Le nom de ce framework parle de lui-même de ses avantages. Cependant, pour clarifier :

  • Le cadre normalise les politiques de transparence et de consentement pour l'industrie, y compris les éditeurs, les annonceurs et les fournisseurs de technologies publicitaires. Un ensemble de règles standard sera plus utile pour le comprendre et le mettre en œuvre en plusieurs étapes.
  • TCF aide l'industrie à comprendre et à jouer avec le consentement de l'utilisateur. Il permet aux utilisateurs de choisir s'ils souhaitent partager leurs informations, avec qui et dans quel but.
  • Pour les éditeurs, demander le consentement et donner aux utilisateurs la possibilité de choisir des fournisseurs peut conduire à de meilleures relations utilisateur-éditeur (et plus transparentes).
  • La dernière version, TCF 2.0, prend en charge toutes les dernières méthodes d'accord programmatique comme OpenRTB, enchère d'en-têteet plus encore.
  • Le respect de la vie privée des utilisateurs est un pas dans la bonne direction, la technologie publicitaire a une chance de nettoyer son image et de devenir une industrie qui permet aux utilisateurs de vraiment choisir ce qu'ils veulent.

Inconvénients

Ce cadre n'est pas parfait non plus. Voici quelques inconvénients :

  • Aucune protection contre les fuites de données : Une fois qu'un utilisateur donne son consentement à l'utilisation de ses données, il est possible que le fournisseur puisse partager les données avec le côté demande. Dans le cas du ciblage, le profil de l'utilisateur est comparé à la campagne de l'annonceur pour afficher des annonces pertinentes. Ainsi, bien que le consentement de l'utilisateur soit enregistré, aucune règle ne surveille l'utilisation des données une fois qu'elles sont partagées avec les DSP.
  • Aucun responsable : En raison du manque de contrôle des données, les CMP, les DSP et les SSP sont censés agir de bonne foi et respecter les choix des utilisateurs. Une fois que l'utilisateur a donné son consentement, aucune partie n'est responsable de la maintenance et de la sécurité des données de l'utilisateur.

Qu'y a-t-il pour les éditeurs ?

Le TCF n'est pas encore obligatoire.

Pour les éditeurs, ce cadre peut aider à favoriser de meilleures relations avec leurs utilisateurs.
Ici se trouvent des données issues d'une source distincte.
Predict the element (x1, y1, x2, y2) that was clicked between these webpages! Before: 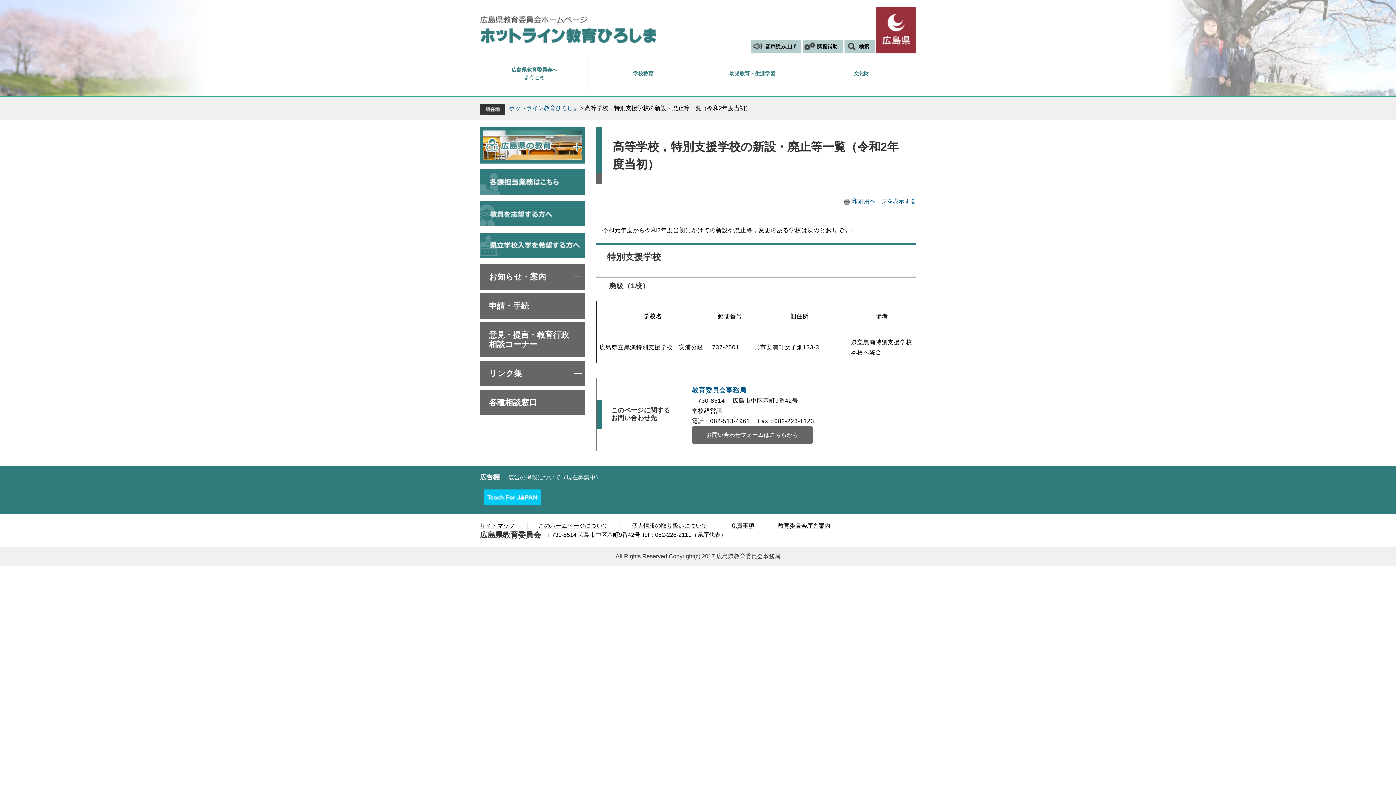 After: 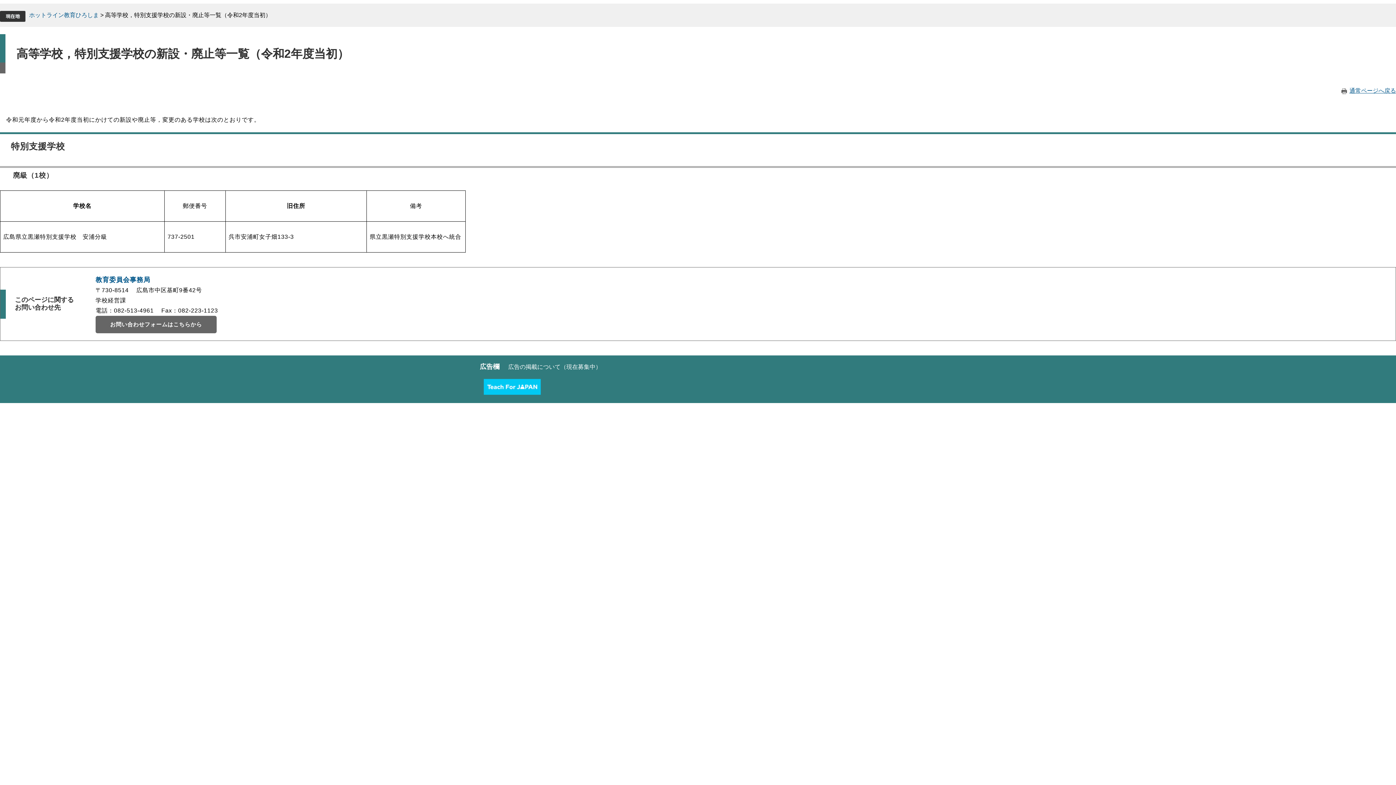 Action: bbox: (843, 198, 916, 204) label: 印刷用ページを表示する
Ensuite, cela peut les aider à mieux comprendre quels fournisseurs tiers sont préférés par les utilisateurs.

D'autre part, si les utilisateurs choisissent de ne pas partager leurs informations personnelles, aucune publicité ciblée sur le comportement ne sera diffusée pour cet utilisateur. Cela peut réduire considérablement les revenus de l'éditeur.

Dans l'ensemble, le TCF devrait aider à améliorer la collecte de données et les habitudes d'utilisation. Selon l'adoption, TCF peut amener les utilisateurs à considérer les publicités comme une partie normale de l'expérience numérique plutôt que comme une intrusion qui vole leur attention.

L'IAB contacte déjà plusieurs fournisseurs et éditeurs pour favoriser la conformité au TCF et accroître l'adoption, car la sécurité des données continue d'être une préoccupation majeure pour la plupart des secteurs.